**WHAT YOU ARE ASKED TO DO:** The reply to the records below should contain exactly the lines from the line with "Select XLSX export format" through the line with "Task: Click the Cellular connection icon", and nothing besides.

Dataset records
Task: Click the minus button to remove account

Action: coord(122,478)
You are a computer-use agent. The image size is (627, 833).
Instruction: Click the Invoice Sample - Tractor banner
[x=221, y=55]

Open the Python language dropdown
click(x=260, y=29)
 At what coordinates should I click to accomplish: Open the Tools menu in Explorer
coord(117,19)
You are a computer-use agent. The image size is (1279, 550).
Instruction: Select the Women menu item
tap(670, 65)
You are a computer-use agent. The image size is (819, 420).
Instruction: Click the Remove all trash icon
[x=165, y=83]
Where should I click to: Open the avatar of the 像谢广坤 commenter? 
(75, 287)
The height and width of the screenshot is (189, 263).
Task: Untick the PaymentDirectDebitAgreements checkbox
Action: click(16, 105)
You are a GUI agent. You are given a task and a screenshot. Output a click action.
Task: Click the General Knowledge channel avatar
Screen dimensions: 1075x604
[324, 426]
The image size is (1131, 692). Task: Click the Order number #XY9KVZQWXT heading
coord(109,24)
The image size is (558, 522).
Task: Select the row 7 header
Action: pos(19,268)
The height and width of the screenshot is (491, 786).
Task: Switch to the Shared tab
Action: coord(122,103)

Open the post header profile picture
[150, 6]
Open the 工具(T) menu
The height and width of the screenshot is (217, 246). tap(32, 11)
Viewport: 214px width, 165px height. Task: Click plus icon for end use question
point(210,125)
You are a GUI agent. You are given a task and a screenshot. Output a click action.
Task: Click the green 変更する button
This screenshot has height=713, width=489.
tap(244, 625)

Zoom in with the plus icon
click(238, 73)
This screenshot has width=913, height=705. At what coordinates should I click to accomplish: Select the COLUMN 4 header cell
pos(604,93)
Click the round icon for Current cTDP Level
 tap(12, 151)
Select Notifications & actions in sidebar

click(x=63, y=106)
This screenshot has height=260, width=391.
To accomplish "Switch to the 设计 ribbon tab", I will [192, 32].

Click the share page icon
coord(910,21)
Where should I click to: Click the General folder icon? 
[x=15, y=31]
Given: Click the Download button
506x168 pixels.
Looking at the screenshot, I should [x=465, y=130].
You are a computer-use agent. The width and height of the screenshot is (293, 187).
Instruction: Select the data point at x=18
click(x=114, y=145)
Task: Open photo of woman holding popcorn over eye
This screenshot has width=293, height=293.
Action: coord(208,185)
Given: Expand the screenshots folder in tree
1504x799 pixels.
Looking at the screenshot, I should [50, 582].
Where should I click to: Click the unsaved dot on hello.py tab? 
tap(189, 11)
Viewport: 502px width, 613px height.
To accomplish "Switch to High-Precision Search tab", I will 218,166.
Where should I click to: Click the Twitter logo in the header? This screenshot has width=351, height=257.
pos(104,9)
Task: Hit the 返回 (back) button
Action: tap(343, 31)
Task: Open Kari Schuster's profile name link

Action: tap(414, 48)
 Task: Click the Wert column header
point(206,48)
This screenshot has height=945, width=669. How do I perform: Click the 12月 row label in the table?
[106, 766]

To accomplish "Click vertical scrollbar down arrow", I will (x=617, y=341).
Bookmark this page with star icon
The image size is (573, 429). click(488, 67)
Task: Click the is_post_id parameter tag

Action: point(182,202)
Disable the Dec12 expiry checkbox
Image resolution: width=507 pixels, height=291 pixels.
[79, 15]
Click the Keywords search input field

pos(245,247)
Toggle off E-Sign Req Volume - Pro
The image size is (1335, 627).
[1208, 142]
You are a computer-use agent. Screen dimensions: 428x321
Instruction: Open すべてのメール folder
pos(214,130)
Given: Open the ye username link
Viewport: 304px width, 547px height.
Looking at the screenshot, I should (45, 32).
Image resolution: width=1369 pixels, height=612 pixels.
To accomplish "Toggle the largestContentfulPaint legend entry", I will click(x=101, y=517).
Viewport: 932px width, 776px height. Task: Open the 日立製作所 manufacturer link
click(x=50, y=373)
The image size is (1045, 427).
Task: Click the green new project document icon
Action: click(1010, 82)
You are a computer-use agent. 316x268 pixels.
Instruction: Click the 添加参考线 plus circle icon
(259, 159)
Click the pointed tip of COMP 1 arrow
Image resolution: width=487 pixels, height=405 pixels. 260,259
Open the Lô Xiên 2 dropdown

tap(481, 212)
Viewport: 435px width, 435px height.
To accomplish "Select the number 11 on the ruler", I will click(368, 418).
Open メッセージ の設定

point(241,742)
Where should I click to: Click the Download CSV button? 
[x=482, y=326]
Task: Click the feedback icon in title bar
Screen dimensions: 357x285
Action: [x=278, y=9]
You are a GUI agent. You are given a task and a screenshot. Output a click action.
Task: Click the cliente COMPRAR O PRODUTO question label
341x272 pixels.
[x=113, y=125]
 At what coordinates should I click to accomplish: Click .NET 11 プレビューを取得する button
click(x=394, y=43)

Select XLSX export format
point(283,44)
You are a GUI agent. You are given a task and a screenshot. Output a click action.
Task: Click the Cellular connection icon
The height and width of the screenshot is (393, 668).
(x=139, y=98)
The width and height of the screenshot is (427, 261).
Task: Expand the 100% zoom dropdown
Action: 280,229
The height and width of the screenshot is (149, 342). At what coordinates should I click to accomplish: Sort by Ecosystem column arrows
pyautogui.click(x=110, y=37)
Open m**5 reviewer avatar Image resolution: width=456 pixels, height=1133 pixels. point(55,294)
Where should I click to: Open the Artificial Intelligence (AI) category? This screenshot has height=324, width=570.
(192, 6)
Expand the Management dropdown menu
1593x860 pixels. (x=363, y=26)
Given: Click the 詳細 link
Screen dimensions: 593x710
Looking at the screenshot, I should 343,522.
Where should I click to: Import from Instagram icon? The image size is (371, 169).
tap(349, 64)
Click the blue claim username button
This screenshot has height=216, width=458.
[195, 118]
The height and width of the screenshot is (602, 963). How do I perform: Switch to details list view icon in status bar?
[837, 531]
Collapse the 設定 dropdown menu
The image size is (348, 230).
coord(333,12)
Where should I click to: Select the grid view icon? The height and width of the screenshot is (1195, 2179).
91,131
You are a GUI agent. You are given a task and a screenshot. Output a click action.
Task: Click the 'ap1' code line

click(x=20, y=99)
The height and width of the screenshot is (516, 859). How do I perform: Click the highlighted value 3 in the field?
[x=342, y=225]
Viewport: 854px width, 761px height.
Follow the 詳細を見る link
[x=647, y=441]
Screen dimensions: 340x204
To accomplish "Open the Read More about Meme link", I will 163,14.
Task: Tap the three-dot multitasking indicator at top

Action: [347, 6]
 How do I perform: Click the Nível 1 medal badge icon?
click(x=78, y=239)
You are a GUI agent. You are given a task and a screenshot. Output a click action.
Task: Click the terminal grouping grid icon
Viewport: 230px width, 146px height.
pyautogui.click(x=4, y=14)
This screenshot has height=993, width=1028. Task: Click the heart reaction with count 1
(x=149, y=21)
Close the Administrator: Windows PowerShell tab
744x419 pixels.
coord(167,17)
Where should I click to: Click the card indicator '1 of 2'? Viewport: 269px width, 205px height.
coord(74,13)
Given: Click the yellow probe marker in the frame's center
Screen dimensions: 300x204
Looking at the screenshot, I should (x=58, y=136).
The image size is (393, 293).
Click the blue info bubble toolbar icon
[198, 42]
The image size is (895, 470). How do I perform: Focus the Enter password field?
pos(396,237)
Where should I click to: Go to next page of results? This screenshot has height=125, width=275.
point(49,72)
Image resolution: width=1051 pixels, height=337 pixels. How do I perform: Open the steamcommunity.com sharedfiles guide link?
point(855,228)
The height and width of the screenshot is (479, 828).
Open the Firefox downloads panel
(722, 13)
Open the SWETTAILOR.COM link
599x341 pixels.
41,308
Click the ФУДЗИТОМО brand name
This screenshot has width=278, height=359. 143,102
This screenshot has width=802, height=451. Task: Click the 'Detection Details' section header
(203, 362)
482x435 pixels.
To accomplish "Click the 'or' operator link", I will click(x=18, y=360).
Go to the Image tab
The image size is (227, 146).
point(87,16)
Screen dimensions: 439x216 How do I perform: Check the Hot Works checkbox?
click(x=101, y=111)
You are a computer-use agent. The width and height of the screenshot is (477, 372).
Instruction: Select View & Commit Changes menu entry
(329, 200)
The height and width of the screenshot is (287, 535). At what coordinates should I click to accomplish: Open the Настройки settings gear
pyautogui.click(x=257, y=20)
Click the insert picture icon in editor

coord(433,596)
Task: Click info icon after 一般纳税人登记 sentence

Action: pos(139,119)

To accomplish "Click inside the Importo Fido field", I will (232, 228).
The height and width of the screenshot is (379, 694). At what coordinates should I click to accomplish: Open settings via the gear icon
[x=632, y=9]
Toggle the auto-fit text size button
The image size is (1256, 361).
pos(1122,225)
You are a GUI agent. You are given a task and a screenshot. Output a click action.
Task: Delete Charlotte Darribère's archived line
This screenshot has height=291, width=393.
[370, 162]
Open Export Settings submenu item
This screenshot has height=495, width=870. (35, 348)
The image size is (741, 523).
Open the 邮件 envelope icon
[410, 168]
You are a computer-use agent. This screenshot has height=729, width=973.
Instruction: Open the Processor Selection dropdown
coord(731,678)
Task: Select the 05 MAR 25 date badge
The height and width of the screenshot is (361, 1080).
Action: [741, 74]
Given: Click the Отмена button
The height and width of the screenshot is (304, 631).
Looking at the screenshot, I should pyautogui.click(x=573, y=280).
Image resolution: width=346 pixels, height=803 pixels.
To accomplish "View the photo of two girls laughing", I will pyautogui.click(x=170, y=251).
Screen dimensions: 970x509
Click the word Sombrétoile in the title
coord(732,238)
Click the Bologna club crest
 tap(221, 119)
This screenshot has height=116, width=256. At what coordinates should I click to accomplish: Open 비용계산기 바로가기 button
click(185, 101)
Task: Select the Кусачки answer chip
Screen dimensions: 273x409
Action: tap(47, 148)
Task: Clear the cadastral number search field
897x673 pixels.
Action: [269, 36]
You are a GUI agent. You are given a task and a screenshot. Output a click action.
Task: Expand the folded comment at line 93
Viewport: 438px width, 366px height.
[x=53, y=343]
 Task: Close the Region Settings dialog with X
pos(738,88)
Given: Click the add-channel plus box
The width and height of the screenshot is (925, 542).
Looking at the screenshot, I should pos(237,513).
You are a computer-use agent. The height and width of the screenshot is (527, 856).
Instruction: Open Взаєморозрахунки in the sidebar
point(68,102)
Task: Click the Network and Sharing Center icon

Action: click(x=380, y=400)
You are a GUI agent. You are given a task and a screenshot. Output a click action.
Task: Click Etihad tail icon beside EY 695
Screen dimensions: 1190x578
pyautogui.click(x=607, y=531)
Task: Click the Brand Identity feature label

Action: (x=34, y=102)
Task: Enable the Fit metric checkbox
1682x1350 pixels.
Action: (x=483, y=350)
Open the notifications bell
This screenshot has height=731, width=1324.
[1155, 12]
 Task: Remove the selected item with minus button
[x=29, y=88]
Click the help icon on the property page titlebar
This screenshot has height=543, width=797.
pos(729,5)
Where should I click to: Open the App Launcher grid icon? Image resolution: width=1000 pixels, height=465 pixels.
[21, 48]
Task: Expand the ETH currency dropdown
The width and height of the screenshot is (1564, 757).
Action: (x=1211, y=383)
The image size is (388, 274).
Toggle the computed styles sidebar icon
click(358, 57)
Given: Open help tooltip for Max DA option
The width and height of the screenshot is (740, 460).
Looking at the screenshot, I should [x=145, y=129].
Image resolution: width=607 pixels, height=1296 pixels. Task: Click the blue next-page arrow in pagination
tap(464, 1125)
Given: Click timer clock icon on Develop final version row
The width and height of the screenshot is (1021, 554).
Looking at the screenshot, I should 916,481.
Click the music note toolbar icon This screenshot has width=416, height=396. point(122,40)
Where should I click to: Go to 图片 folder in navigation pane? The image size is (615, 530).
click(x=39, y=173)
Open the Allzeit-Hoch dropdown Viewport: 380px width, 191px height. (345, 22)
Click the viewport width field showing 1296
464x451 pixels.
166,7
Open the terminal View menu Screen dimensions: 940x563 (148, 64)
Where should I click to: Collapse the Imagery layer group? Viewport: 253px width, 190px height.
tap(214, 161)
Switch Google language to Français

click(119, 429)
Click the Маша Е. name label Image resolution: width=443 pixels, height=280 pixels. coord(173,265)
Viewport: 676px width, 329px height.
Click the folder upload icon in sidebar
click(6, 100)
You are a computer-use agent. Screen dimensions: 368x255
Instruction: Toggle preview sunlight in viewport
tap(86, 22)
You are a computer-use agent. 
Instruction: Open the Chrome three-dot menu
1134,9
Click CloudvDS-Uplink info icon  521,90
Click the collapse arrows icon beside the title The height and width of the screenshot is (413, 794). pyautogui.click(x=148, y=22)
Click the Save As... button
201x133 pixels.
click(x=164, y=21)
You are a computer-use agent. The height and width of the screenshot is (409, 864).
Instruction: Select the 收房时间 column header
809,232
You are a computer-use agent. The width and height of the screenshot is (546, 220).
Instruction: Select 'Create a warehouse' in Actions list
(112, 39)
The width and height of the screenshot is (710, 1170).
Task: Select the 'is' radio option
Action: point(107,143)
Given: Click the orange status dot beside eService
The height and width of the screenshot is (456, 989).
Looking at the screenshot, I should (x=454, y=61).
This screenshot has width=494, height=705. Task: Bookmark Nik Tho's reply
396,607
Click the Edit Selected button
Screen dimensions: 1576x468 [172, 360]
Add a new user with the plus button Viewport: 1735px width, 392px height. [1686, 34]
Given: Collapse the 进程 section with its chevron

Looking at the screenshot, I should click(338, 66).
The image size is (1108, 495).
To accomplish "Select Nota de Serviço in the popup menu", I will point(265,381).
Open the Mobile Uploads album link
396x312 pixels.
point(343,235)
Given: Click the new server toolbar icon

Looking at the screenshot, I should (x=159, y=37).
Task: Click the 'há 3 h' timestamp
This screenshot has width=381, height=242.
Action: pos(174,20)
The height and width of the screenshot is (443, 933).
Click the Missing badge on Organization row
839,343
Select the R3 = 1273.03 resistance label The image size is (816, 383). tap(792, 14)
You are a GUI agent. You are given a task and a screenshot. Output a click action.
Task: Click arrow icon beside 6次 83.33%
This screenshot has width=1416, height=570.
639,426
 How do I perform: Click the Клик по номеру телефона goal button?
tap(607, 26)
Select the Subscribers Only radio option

**EXERCISE SOLUTION:**
Select XLSX export format
point(283,44)
You are a GUI agent. You are given a task and a screenshot. Output a click action.
Task: Click the Cellular connection icon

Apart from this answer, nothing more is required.